本文對主要變量進行Pearson相關性分析如表3所示。女性高管比例與企業債務融資成本在10%的顯著性水平上負相關,這說明女性高管可以降低企業債務融資成本。此外,各解釋變量與主要變量的相關系數中,絕對值最大的0.301未小于0.500,且對所有進入模型的變量進行了方差膨脹因子檢驗,最大VIF值為1,遠小于10,說明不存在多重線性問題。
1.假設1的結果分析。下頁表4中(1)列報告了女性高管參與比例與債務融資成本的多元回歸結果,被解釋變量為Debt,解釋變量為Rfman,且Rfman的回歸系數為-0.0109,在5%水平上顯著,這表明,高管團隊中女性高管所占比例越大,愈能降低企業債務融資成本,滿足中介效應三步檢驗的第一步。
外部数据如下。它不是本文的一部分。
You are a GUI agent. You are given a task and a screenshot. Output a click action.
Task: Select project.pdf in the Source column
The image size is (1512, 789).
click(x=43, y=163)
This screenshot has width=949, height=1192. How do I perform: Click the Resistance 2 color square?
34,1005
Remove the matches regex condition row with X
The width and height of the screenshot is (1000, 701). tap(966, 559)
2.信息風險的中介效應分析。下頁表5中(1)列報告了女性高管與信息披露質量的檢驗結果,可以看出Rfman的系數在1%水平上顯著為正,表明高管團隊中女性高管比例愈高,企業信息披露質量愈好,即女性高管可以提高企業信息披露質量,滿足中介效應三步檢驗的第二步。
下頁表5中(2)列報告了在模型(1)的基礎上加入信息披露質量Gr,女性高管與債務融資成本的關系依然顯著。其中,Rfman的回歸系數在10%的水平上顯著,Gr的回歸系數在5%的水平上顯著,表明上市公司女性高管通過提高信息披露質量這一路徑降低了債務融資成本。以上三個模型中系數α1、β1和γ2三者均顯著,則說明信息披露質量在其中起部分中介效應,與假設2一致。
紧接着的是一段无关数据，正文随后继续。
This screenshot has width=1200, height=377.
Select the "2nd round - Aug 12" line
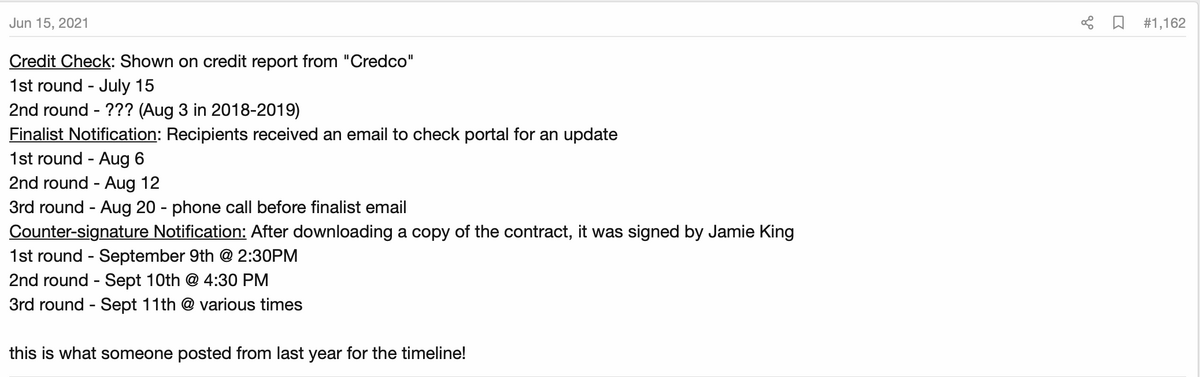tap(83, 183)
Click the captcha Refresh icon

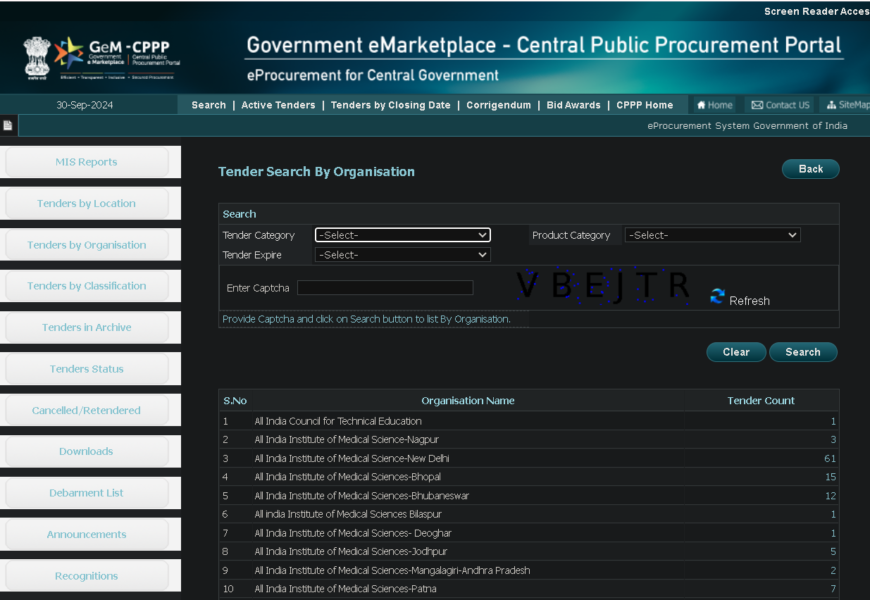(717, 296)
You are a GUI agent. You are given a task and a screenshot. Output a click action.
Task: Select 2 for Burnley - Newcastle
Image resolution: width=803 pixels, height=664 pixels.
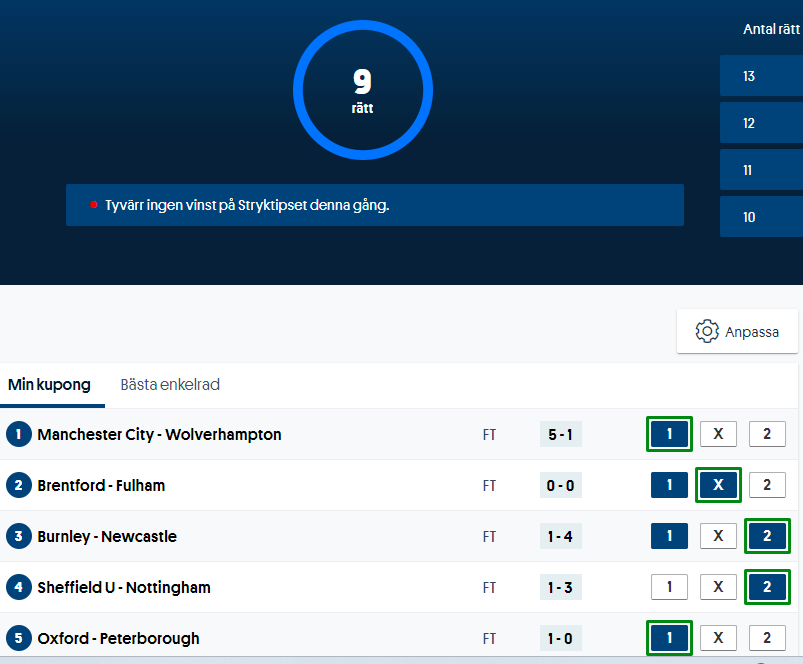(x=767, y=536)
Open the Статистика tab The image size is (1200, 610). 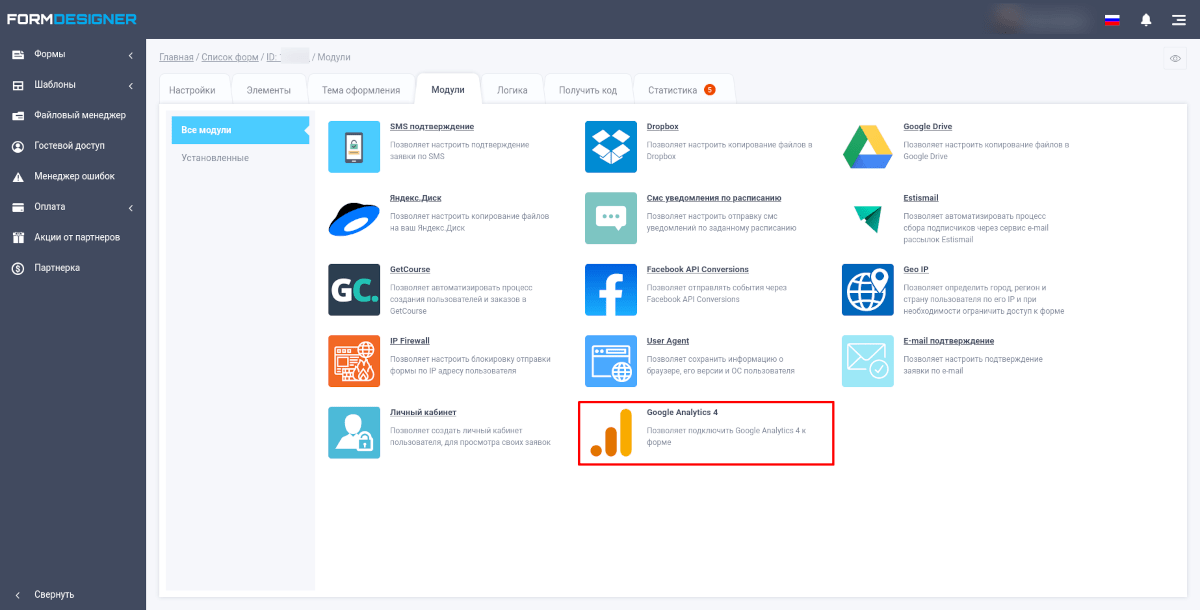[680, 90]
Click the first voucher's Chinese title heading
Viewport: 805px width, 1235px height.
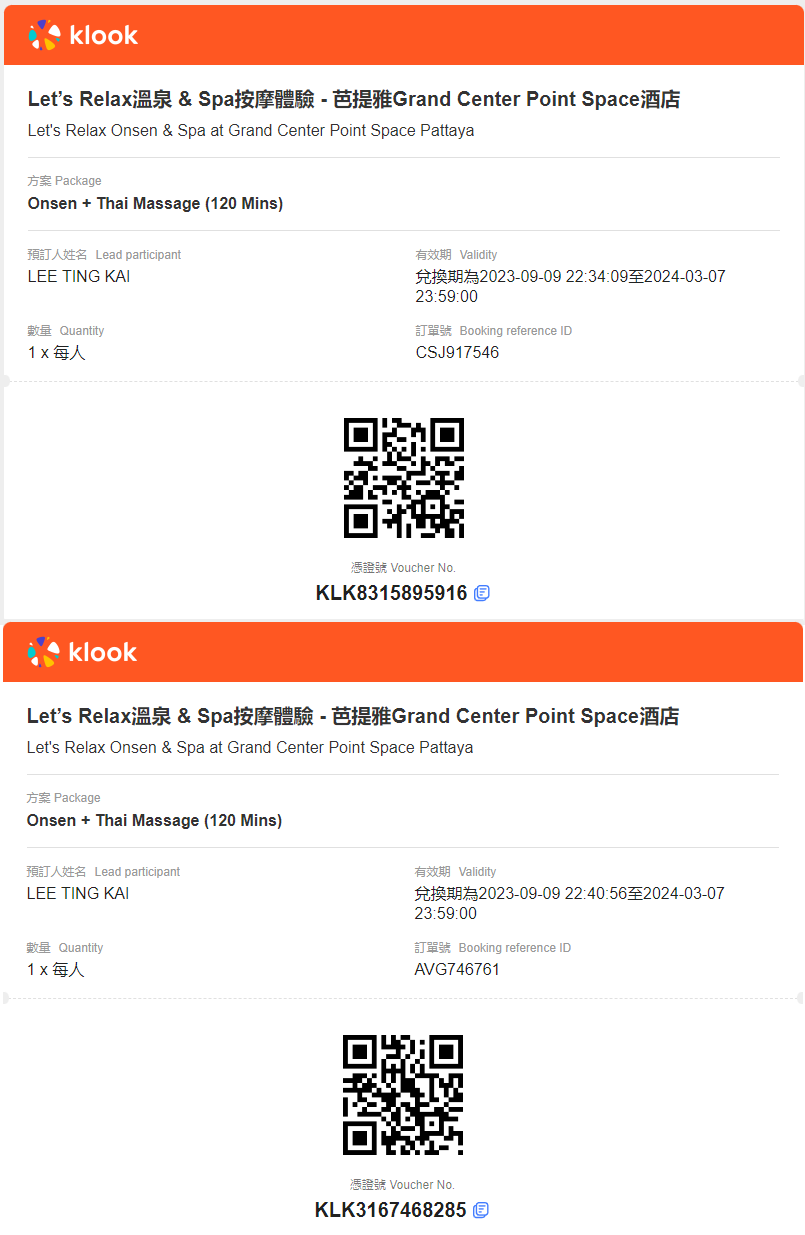coord(354,99)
3.代理風險的中介效應分析。下頁表5中(3)列報告了女性高管與代理成本的檢驗結果,可以看出Rfman的系數在1%水平上顯著為負,表明高管團隊中女性高管比例愈高,可以緩和企業代理問題,即女性高管可以降低企業代理成本,滿足中介效應三步檢驗的第二步。
下頁表5中(4)列報告了在模型(1)的基礎上加入代理成本Expense這個因素后,女性高管與債務融資成本的關系依然顯著。其中,Rfman的回歸系數在10%的水平上顯著,Expense的回歸系數在1%的水平上顯著,表明上市公司女性高管通過降低代理成本這一路徑降低了債務融資成本。以上三個模型中系數α1、β1和γ2三者均顯著,則說明代理成本在其中起部分中介效應,與假設2一致。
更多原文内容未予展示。